Primos v. Hunter’s Specialties involves a diaphragm mouth call used by hunters to simulate animal sounds. The call in question involves a membrane that vibrates in response to air being forced between the membrane and the tongue. The element in question is a “shelf or plate extending above the membrane” which contacts the roof of the mouth. The plate keeps the membrane separated from the roof of the mouth.
One of the claims in question included “a second roof-of-mouth engaging portion” and the controversy was around the meaning of the word “engaging”. Appellant Hunter’s Specialties argued that “engaging” meant “sealing” or “interlocking” while Appellee Primos argued for “come into contact with”. The Court agreed with Primos, stating: “[W]e ordinarily construe claim terms to have their ordinary meaning as understood by a person of ordinary skill in the art.” In addition, the Court looked at the intrinsic evidence where “’engaging’ and “sealing” were “both expressly recited in the claim and therefore ‘engaging’ cannot mean the same thing as ‘sealing’; if it did, one of the terms would be superfluous”. Finally, the Court noted that two of figures in the patent supported the construction of “to ‘come into contact with’”.
Primos asserted that, even though the Hunter’s Specialties device did not literally infringe, it did so under the Doctrine of Equivalents, especially with respect to the plate.

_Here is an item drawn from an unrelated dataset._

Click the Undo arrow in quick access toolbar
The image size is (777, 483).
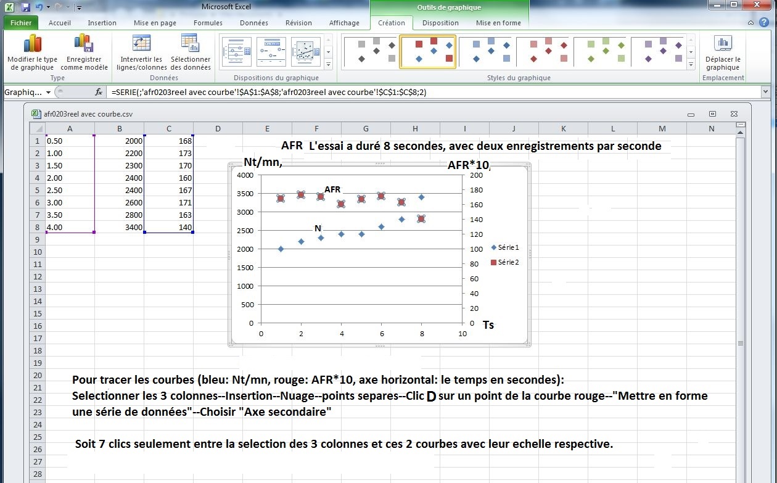point(39,7)
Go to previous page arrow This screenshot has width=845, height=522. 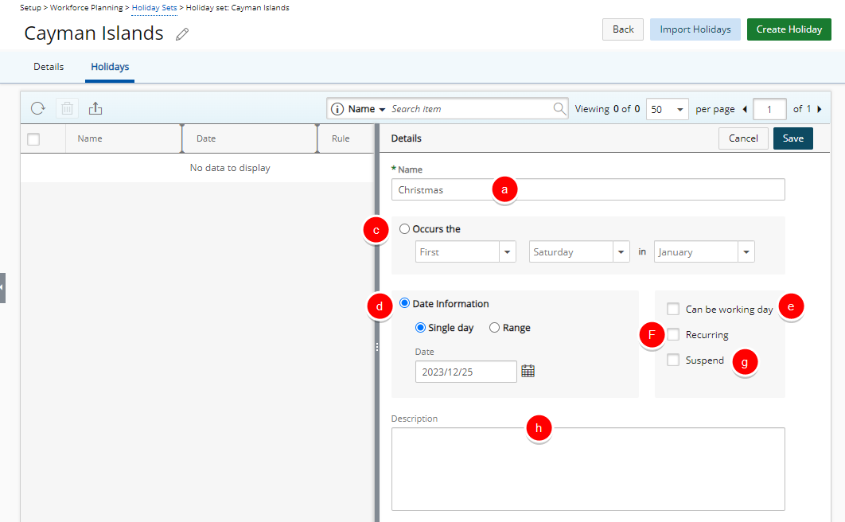point(745,109)
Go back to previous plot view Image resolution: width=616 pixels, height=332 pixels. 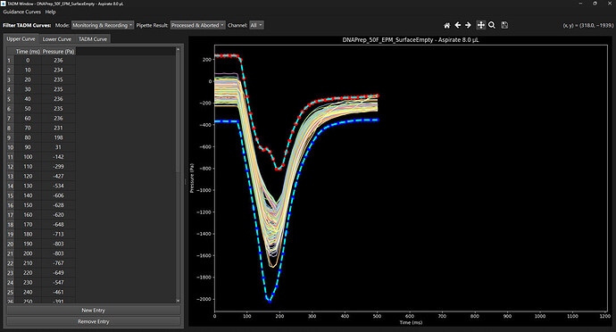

The Hunter’s Specialties device contains a dome extending above the membrane, instead of a shelf or plate. During prosecution, Primos had amended the term “plate” as having a “length” and that it be “differentially spaced” above the membrane. Hunter’s Specialties argued that these amendments invoked the Doctrine of Prosecution History Estoppel and thus Primos was thus barred from arguing the Doctrine of Equivalents The Court held that since all physical objects have length, the amendment was not narrowing. In addition, the Court held that the “differentially spaced” amendment “[did] not pertain to the disputed element in the [Hunter’s Specialties] device” and that the amendment “[bore] no more than a tangential relation to the equivalent in question”.